В романе речь идёт о книге, о существовании которой знало мало монахов, но никто её не видел и не читал. Она была написана то ли на греческом, то ли на латинском языках и содержала якобы сведения, знания, которые разрушили бы нравы в монастыре. Из этого читатель может сделать вывод, что эти нравы были не столь уж высоки. Об этом можно судить также и по описаниям различных прегрешений монахов этого аббатства. Можно также подозревать, что в этой опасной книге что-то было и об Аристотеле и даже об отношении самого Иисуса Христа к смертным.
Хорхе, старейший из монахов, видимо, знал содержание книги и место её нахождения.

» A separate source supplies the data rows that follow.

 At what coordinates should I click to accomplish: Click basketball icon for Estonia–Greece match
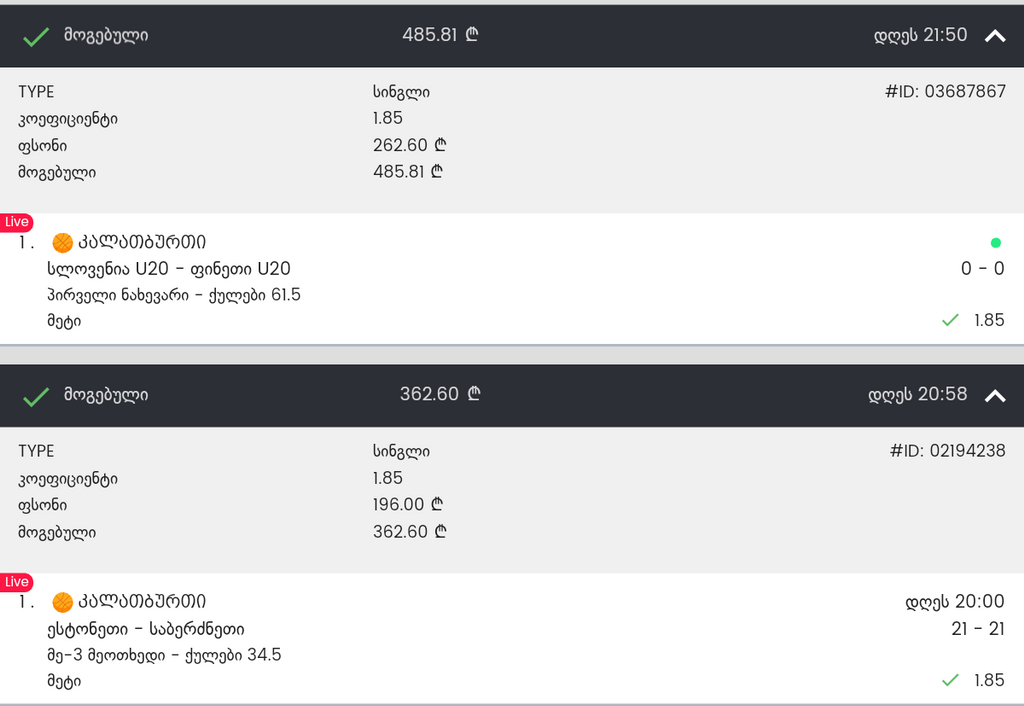click(63, 601)
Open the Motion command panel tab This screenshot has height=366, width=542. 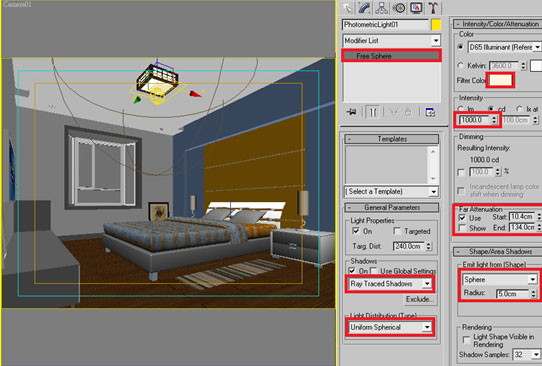coord(399,8)

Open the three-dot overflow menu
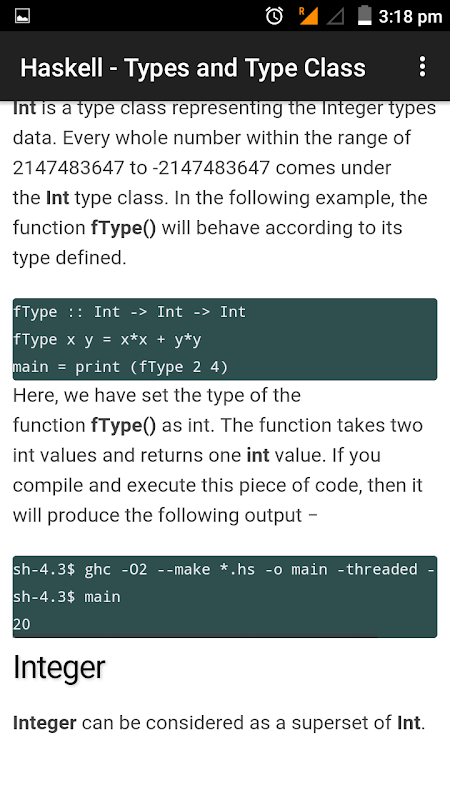[x=422, y=67]
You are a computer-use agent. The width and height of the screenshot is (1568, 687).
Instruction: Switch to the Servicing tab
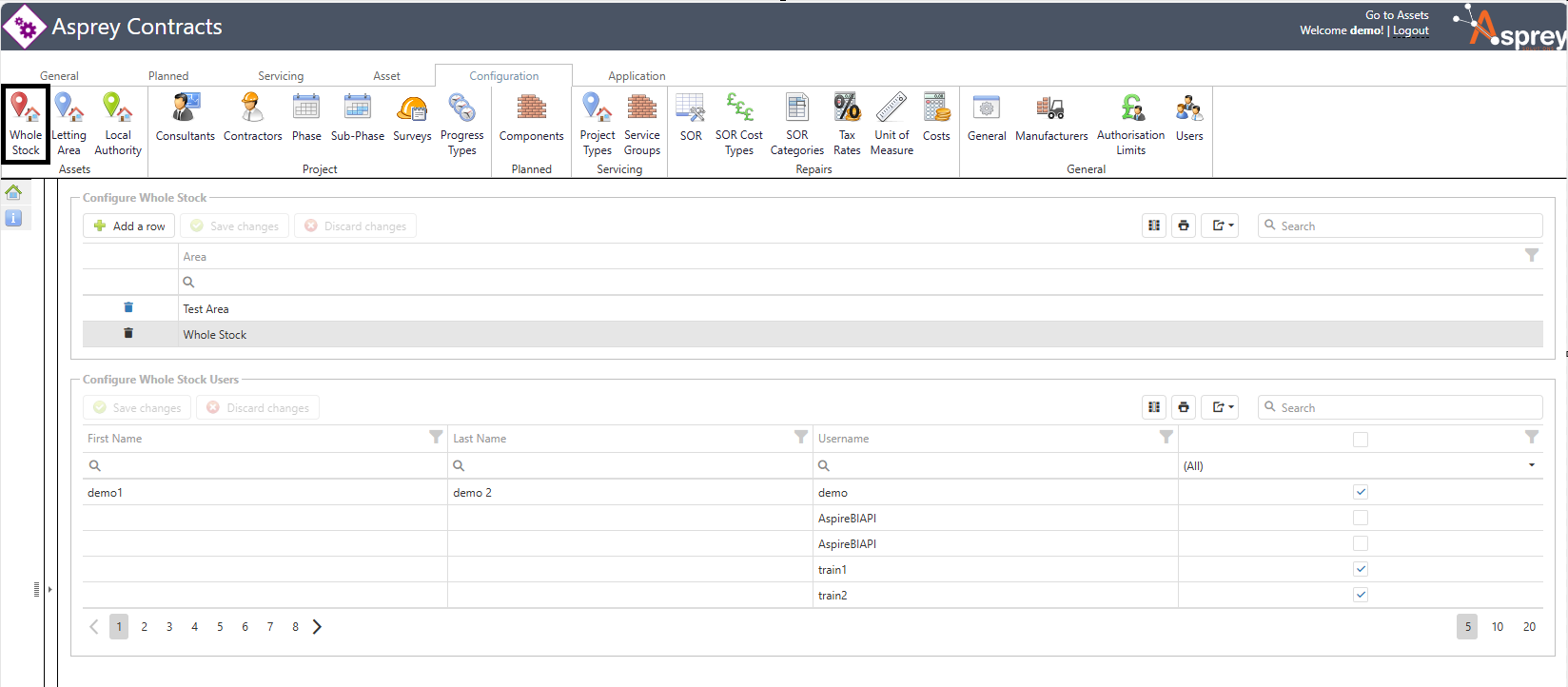coord(281,76)
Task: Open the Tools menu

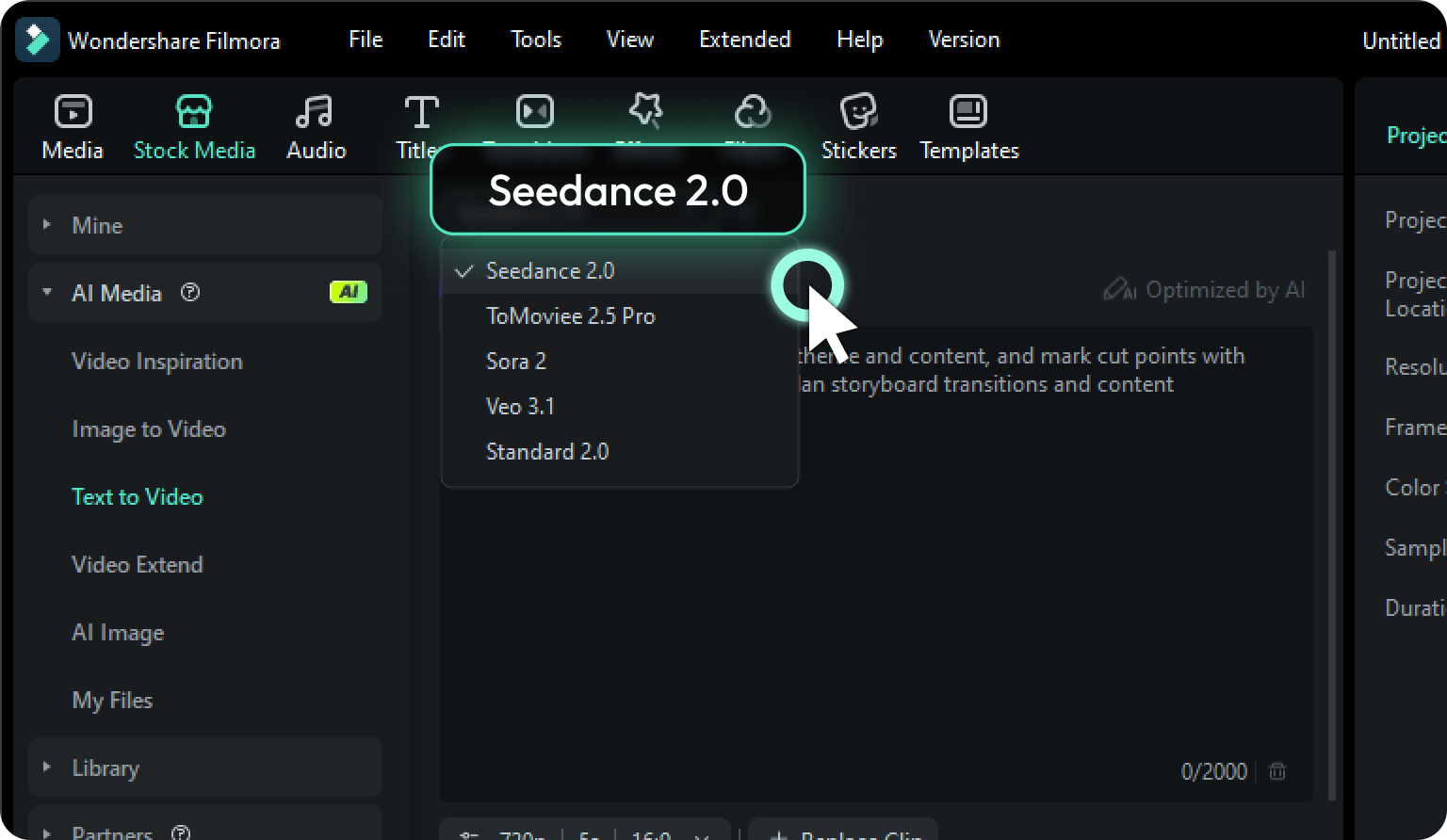Action: point(535,40)
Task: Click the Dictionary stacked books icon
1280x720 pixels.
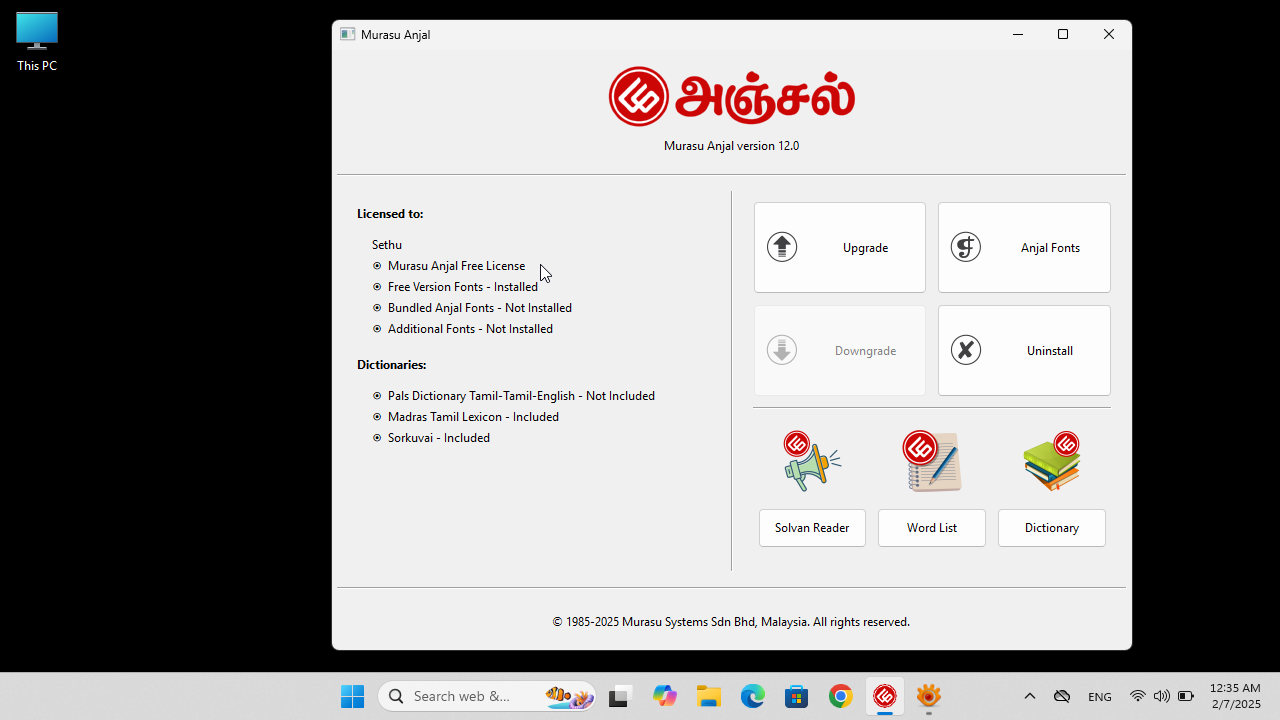Action: (x=1051, y=460)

Она была спрятана ото всех монахов, и читатель подозревает, что этим местом была потайная зала – «предельная Африка». Этот читальный зал находился в центре лабиринта, в него никто из обитателей монастыря не мог попасть. Всё-таки монахам удалось её отыскать. Но прочитать никому книгу не удалось, так как их кто-то жестоко убивал.
Вильгельм обнаружил убийцу и даже увидел эту книгу в его руках, но спасти её ему не удалось: вначале Хорхе вырывал листы из книги и засовывал их себе в рот, затем в ходе детально описываемой длительной борьбы старый монах решил уничтожить книгу окончательно: «Он толкнул горящую масленую лампу на стол, заваленный манускриптами и высушенным пергаментом. Фонарь упал на самую середину кучи книг, ссыпавшихся со стола и валявшихся одна на другой в распахнутом, растрёпанном виде. Масло потекло из лампы. Огонь мгновенно схватился за хрупкие пергаменты, как за связку сухих сучьев. Все случилось в течение нескольких секунд. Книги вспыхнули с такой яркостью, как будто их тысячелетние страницы с незапамятных времен вожделели очистительного пламени и ликовали теперь, найдя возможность утолить лютую жажду пожара».
Натиск огня распространялся, и уже на книжных полках изгибались от жара переплёты. Огонь молниеносно распространялся и на другие полки. Кованые застежки переплетов распахивались от буйного огня. Испепеленный пергамент кружился среди пылающих сородичей, помогая зажигать всё новые и новые листы.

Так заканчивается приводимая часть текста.